- Extract to read

Two recent developments need special mention. Firstly, India recorded a 6% decline in emission of hazardous sulphur dioxide (SO2) in 2019 compared to 2018—the first decline in past four years. But by contributing 21% of global anthropogenic emissions of sulphur dioxide, India continues to be at the top in the list of big emitters. The overall SO2 emissions fell for all the top three emitters – India, Russia and China. Releasing the findings, the Centre for Research on Energy & Climate Air (CREA) and Greenpeace, it attributed the decline in the country’s SO2 emission to its stride towards renewable energy and less consumption of coal.
The report, however, expressed concern over growing resistance among existing coal-based power plants in India to move to cleaner technology in a time-bound manner as initially planned by the government in 2015. Since SO2 is a poisonous air pollutant that increases the risk of stroke, heart disease, lung cancer and premature, the Ministry of Environment, Forests and Climate Change had in December 2015 introduced SO2 emission limits for coal-fired power stations and asked these to install flue-gas desulfurization (FGD) to reduce emissions within two years. The December 2017 deadline had to be moved to 2022 after most units failed to install the technology, which obviously is not good news.
Secondly, the Modi government recently decided to set up Rs 40,000-crore bet on new technologies to de-carbonise India’s vast resources of black diamond as the world’s second largest coal consumer continues to draw flak from climate activists. Coal India and its subsidiaries are in the process of setting up five projects to make methanol or methyl alcohol from coal, using what is known as CTL (coal to liquid) technology). While CTL is the latest technology being deployed, the bid to find cleaner use for coal was launched with Rs 13,000 crore coal to gas or coal gasification project in Odisha’s Angul district.
The situation craves for far more serious consideration with the emissions increasing. Though some steps have been taken in the country with renewed thrust on renewable energy as also emission of vehicles, other areas like controlling industrial pollution, outdoor pollution etc. need to be checked. Moreover, polluting trucks and matador vans operating in semi-urban areas and small cities continue to operate with regulatory agencies mostly absent.
Additionally, there is need to electrify vehicles and transport, use electric furnaces in industry, use electric conduction cook tops instead of fuel-based stoves and use renewables to provide clean power. The need for all-round energy efficiency – measures such as using LED light bulbs, instead of incandescent bulbs– has to be geared up. We also need storage for power, electricity, heat, cold storage and hydrogen storage. Also along with this, we need new consumer incentives such as demand response interventions by utilities distributing electricity.
Meanwhile, it is reassuring that Heads of State and government from 70 countries announced at Paris greater efforts in cutting greenhouse gas emissions that fuel global warming. Though there may have been some improvement in the long-term outlook on climate change, making the worst-case scenarios less likely by the end of the century, wildfires in the Amazon, Australia and America, floods in India, Bangladesh and East Africa, and record temperatures in the Arctic highlighted the impact of an increase of 1.2 deg C since pre-industrial times. Even UN Secretary General Antonio Guterres urged world leaders to declare a climate emergency. Thus, transition is the need of the day and may not require huge technological breakthroughs. What it requires is that there is use of energy efficient appliances and mix the renewable power we have. Cleaner technologies have to be brought about and costs have to be reduced faster. Thus, the transition to renewables would reduce emissions, control air pollution and save lives and the environment.

- Data supplied
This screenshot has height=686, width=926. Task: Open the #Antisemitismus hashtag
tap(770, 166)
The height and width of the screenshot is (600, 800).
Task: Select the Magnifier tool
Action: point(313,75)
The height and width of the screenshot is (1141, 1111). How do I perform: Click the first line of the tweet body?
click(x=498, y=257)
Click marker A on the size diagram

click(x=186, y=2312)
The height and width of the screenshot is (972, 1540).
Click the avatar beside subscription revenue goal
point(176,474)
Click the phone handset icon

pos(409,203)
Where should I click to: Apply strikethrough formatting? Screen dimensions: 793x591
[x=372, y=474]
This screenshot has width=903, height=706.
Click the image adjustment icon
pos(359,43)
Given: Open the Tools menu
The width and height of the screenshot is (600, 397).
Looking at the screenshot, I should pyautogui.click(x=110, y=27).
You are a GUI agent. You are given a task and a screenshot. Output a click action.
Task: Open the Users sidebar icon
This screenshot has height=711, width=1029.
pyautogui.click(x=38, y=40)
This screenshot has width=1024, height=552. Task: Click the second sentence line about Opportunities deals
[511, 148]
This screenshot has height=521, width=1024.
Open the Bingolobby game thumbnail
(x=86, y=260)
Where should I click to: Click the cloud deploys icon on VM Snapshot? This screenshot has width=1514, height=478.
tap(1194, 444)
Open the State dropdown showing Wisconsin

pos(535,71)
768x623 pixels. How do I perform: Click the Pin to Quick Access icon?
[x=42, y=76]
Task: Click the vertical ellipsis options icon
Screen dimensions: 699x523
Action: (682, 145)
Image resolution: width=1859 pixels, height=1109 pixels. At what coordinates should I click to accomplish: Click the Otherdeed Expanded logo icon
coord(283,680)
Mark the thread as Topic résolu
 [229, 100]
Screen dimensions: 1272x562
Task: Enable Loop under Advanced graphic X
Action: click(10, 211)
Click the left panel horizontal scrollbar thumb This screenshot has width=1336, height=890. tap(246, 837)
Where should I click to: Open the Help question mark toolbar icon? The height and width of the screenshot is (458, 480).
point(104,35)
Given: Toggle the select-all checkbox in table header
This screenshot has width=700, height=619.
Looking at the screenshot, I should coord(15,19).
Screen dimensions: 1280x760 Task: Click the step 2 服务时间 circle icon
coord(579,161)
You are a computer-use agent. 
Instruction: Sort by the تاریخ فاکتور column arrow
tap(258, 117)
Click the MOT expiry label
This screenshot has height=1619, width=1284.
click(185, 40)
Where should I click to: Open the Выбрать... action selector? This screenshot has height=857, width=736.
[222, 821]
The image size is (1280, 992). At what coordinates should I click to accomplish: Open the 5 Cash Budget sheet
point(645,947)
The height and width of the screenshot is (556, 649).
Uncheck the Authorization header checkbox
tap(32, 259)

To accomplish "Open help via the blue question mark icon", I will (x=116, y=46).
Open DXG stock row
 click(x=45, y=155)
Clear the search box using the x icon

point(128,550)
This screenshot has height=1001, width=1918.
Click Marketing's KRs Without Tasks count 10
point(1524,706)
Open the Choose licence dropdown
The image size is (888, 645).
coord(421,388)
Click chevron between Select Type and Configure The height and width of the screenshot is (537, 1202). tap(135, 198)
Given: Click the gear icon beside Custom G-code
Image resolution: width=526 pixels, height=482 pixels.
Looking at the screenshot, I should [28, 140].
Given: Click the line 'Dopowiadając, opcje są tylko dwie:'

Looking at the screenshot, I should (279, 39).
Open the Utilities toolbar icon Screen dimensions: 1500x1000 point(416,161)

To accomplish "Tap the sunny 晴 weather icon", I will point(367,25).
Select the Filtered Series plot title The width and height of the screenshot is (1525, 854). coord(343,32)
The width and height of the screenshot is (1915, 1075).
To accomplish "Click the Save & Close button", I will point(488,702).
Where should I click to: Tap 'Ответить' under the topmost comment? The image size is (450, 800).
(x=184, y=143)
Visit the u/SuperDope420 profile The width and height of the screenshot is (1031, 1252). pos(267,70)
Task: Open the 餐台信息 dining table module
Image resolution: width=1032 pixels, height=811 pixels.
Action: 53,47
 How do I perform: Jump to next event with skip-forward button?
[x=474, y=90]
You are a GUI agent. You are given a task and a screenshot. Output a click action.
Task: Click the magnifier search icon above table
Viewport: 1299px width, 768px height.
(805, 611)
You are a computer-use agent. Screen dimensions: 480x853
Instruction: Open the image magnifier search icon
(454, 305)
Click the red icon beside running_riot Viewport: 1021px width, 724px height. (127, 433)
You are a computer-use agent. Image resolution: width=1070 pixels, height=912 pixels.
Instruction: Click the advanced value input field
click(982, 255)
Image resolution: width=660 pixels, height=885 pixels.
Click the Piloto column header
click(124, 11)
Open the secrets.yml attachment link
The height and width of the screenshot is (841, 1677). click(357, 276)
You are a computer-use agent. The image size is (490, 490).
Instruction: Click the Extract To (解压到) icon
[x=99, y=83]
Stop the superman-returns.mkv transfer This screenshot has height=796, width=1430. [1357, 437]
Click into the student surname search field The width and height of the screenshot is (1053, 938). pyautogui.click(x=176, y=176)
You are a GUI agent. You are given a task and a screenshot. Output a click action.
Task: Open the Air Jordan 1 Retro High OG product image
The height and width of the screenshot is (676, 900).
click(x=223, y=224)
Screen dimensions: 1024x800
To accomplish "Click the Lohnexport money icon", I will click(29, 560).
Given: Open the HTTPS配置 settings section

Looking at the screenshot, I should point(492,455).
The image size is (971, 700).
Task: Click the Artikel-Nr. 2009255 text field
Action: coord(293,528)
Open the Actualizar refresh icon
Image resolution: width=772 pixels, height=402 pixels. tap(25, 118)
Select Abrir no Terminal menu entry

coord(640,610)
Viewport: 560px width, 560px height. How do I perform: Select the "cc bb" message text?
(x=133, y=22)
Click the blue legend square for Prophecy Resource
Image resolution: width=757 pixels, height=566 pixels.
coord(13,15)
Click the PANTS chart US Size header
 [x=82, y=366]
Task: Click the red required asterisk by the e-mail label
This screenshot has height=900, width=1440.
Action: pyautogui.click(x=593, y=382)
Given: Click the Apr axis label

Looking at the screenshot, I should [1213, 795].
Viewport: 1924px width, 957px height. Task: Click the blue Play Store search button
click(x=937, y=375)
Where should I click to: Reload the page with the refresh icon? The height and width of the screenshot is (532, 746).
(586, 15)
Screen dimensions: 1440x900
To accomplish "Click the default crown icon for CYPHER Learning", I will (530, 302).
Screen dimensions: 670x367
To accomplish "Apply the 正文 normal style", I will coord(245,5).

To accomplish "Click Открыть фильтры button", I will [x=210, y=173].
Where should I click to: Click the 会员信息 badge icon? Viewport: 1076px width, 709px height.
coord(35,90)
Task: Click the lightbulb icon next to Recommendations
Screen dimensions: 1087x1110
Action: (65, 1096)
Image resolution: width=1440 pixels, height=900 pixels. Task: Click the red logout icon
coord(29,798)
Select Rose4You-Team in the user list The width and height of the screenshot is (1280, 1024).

- Required work
Set down word for word the part of the piece on India's emissions between "The report, however, expressed" and "not good news.", inclusive. The lines come from a separate source and have no connection to the text.

- Your solution
The report, however, expressed concern over growing resistance among existing coal-based power plants in India to move to cleaner technology in a time-bound manner as initially planned by the government in 2015. Since SO2 is a poisonous air pollutant that increases the risk of stroke, heart disease, lung cancer and premature, the Ministry of Environment, Forests and Climate Change had in December 2015 introduced SO2 emission limits for coal-fired power stations and asked these to install flue-gas desulfurization (FGD) to reduce emissions within two years. The December 2017 deadline had to be moved to 2022 after most units failed to install the technology, which obviously is not good news.